TASK PROMPT -
Below are records; please set down exactly the lines from the first through the one containing "Terms of Service (100, 1175)".

[Data entries]
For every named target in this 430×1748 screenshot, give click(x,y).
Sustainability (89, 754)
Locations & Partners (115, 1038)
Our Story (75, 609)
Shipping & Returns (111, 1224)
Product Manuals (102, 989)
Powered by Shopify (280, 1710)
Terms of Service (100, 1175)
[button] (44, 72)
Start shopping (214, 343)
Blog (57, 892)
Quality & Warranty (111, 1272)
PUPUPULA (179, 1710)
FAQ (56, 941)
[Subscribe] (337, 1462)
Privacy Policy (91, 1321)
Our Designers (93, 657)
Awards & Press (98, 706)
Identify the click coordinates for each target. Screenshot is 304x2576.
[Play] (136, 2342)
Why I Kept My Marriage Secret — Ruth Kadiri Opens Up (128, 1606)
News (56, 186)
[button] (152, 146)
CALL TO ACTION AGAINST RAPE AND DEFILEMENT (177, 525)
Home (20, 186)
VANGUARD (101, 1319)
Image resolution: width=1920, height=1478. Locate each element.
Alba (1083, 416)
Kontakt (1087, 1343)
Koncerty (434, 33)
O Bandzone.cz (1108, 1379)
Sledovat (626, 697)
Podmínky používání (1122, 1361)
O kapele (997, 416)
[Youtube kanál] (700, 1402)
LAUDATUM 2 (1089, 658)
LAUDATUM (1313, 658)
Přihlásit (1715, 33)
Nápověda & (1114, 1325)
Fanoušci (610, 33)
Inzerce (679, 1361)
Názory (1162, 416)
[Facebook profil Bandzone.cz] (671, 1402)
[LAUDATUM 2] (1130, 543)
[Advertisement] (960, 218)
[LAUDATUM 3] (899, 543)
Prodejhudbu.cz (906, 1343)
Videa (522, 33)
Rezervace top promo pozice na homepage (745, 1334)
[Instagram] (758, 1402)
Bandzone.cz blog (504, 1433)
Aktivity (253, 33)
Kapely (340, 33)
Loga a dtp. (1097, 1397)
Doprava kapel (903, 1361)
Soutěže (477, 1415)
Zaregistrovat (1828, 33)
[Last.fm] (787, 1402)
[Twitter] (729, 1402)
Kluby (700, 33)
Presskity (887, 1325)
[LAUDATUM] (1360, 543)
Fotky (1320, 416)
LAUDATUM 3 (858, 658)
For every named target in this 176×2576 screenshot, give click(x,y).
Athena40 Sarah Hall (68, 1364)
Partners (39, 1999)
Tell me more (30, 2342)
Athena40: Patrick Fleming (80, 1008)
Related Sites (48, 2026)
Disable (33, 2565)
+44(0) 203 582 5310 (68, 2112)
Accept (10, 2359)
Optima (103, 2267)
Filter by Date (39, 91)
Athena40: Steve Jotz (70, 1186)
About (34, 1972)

SOLVED EXERCISE -
For every named target in this 430×1748 screenshot, give click(x,y).
Sustainability (89, 754)
Locations & Partners (115, 1038)
Our Story (75, 609)
Shipping & Returns (111, 1224)
Product Manuals (102, 989)
Powered by Shopify (280, 1710)
Terms of Service (100, 1175)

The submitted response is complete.